COVID changed investing for a lot of firms. Gone were the days of in-person meetings and everyone had to deal with days of Zoom-induced chaos. That’s when GoAhead decided to try to rethink its processes.
“We wanted to figure out how to scale [our process] up most effectively. Now, we just have founders submit a video pitch through our platform. It literally takes about five minutes from start to finish; it’s a four-minute elevator pitch. They just fill out some basic information like their name and company name ahead of time. From the moment they submit that pitch, we let them know in three days or less if we want to invite them to a partner meeting or not,” explains Brady, revealing that the firm gets more than 3,000 pitches per year.
The company still maintains its promise of a three-day turnaround. “If we invite them to a partner meeting, we give them a final decision the next day at five o’clock. So the entire process can be done in a week. You could submit a pitch on Monday and you could have money in the bank on Friday, feasibly.”
“We get people a decision the following day, so we don’t have time to review what other firms are doing. We just state the amount of money we want to invest and the valuation cap we want to invest at.” Clancey Stahr, managing partner, GoAhead Ventures
On the face of it, it seems like a very founder-friendly way of deploying capital: Anyone can pitch and once they do, the process is transparent, quick and relatively streamlined. Most importantly, the fact that anyone can submit a pitch on its website means the firm presents a level playing field to potential investments.

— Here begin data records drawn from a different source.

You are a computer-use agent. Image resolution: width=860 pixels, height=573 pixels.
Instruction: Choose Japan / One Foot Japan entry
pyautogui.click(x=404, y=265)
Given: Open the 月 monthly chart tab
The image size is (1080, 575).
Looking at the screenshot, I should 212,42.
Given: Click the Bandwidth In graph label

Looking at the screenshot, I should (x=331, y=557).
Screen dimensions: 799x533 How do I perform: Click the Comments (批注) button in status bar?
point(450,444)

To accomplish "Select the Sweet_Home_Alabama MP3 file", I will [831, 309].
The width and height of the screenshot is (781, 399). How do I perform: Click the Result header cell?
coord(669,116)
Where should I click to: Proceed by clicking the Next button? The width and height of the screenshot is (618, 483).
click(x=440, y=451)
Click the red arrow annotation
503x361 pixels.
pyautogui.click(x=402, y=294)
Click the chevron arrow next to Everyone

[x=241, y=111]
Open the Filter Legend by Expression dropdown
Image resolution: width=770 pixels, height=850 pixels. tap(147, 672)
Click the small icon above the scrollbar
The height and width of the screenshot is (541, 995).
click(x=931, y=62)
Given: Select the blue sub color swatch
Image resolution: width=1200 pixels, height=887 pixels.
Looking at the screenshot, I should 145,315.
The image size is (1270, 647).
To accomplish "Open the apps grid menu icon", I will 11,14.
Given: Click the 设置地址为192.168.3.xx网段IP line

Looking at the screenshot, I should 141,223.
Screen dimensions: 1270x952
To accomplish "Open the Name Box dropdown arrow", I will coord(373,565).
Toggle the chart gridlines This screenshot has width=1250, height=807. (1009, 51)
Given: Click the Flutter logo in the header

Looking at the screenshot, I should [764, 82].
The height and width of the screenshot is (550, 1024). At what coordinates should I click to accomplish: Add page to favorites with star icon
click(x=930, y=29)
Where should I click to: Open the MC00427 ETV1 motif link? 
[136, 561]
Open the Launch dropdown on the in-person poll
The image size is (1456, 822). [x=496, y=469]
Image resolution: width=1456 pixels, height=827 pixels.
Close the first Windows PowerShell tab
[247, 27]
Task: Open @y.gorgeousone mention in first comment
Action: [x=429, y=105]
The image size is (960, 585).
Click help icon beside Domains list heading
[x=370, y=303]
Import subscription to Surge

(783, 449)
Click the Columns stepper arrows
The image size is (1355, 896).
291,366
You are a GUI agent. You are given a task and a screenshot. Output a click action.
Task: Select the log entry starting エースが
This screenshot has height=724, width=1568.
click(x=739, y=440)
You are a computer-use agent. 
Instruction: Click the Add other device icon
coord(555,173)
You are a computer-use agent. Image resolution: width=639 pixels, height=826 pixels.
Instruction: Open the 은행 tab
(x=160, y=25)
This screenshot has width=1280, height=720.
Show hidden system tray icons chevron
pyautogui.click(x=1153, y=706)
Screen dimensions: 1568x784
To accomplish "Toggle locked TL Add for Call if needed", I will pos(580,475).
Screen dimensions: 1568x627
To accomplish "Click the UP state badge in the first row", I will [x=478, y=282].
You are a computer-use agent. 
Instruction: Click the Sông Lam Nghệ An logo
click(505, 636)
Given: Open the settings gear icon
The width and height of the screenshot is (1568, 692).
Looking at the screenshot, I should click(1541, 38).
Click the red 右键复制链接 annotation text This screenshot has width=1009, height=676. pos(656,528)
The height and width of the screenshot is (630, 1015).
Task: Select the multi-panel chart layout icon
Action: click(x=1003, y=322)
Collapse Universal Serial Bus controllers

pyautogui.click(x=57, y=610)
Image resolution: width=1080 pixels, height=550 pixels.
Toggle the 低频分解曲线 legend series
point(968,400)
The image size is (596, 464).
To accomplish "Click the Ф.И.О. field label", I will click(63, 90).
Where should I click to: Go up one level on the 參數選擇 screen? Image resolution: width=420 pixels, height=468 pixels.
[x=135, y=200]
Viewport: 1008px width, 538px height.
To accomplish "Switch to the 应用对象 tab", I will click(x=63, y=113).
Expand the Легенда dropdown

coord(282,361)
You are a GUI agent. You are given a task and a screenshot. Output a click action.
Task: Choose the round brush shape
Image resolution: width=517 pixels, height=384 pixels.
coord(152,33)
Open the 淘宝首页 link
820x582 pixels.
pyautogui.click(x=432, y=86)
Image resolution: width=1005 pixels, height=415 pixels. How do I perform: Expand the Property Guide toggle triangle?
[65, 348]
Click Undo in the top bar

“We do deals anywhere in the world. We cover all sectors. We’re completely flexible and the only ‘gating factor’ is that we are only focused on the early stage. Aside from that, we are just choosing people, so we wanted to put all founders on equal footing. We felt that most other funds ended up only inviting founders to pitch if they have some kind of warm intro or some kind of strong pedigree in their background that kind of gets them in the front door,” said Bradley.
“We love to be able to watch all these pitch videos apples-to-apples to try to decide without other extrinsic factors. So far, it has been great. We launched it around COVID and it has really skyrocketed our deal flow in ways we couldn’t have imagined. I think it’s been kind of a win-win for founders and for us.”
Picking a fight with warm introductions — replacing them with the hurdle of having to record a video — has given the firm an edge, it believes.
“There are a lot of really well-known firms. When you go to their website, it says something like ‘Find a partner for a warm introduction to the partnership.’ For us as emerging fund managers, the most frustrating thing about starting a VC fund is also fundraising. Everything about the process sucks. You need to find a warm intro to this billionaire. You need to find someone who knows someone who knows someone — the process is entirely unclear,” Stahr laments.
“You meet someone, they say, ‘Oh, this sounds great,’ and then they disappear. I know that happens to founders all the time, too, and all the fine-tuning we’ve done to our process around the top of the funnel as well as making it transparent is mainly built around our frustration with fundraising for our own funds. We just hated that so we decided to change it.”
The firm is explicitly not investing with a consensus-driven model: If one of the investors wants to write a check, they can, even if the others think it’s an awful idea.